▶ [DATA FOR THIS EXERCISE]
________

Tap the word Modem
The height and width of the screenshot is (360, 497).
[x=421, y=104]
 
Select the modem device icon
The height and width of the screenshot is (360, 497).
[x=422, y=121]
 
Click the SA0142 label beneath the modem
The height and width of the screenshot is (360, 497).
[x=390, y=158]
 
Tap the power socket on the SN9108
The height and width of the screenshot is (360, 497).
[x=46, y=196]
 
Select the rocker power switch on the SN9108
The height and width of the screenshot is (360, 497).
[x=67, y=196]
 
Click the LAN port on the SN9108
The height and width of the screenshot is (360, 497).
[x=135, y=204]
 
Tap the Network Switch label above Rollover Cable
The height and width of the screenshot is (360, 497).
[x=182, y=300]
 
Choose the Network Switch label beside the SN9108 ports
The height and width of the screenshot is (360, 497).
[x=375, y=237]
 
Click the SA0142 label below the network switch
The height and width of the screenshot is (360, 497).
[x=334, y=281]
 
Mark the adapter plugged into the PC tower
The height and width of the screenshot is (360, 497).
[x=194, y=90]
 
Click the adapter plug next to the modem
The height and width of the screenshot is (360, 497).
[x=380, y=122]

________

▶ [PROBLEM TO WORK ON] Render every line of the items above as a Markdown table with two columns, No. and Text. Number each row and omit blank lines.

▶ [ANSWER TO THE EXERCISE]
| No. | Text |
|---|---|
| 1 | Tap the word Modem |
| 2 | The height and width of the screenshot is (360, 497). |
| 3 | [x=421, y=104] |
| 4 | Select the modem device icon |
| 5 | The height and width of the screenshot is (360, 497). |
| 6 | [x=422, y=121] |
| 7 | Click the SA0142 label beneath the modem |
| 8 | The height and width of the screenshot is (360, 497). |
| 9 | [x=390, y=158] |
| 10 | Tap the power socket on the SN9108 |
| 11 | The height and width of the screenshot is (360, 497). |
| 12 | [x=46, y=196] |
| 13 | Select the rocker power switch on the SN9108 |
| 14 | The height and width of the screenshot is (360, 497). |
| 15 | [x=67, y=196] |
| 16 | Click the LAN port on the SN9108 |
| 17 | The height and width of the screenshot is (360, 497). |
| 18 | [x=135, y=204] |
| 19 | Tap the Network Switch label above Rollover Cable |
| 20 | The height and width of the screenshot is (360, 497). |
| 21 | [x=182, y=300] |
| 22 | Choose the Network Switch label beside the SN9108 ports |
| 23 | The height and width of the screenshot is (360, 497). |
| 24 | [x=375, y=237] |
| 25 | Click the SA0142 label below the network switch |
| 26 | The height and width of the screenshot is (360, 497). |
| 27 | [x=334, y=281] |
| 28 | Mark the adapter plugged into the PC tower |
| 29 | The height and width of the screenshot is (360, 497). |
| 30 | [x=194, y=90] |
| 31 | Click the adapter plug next to the modem |
| 32 | The height and width of the screenshot is (360, 497). |
| 33 | [x=380, y=122] |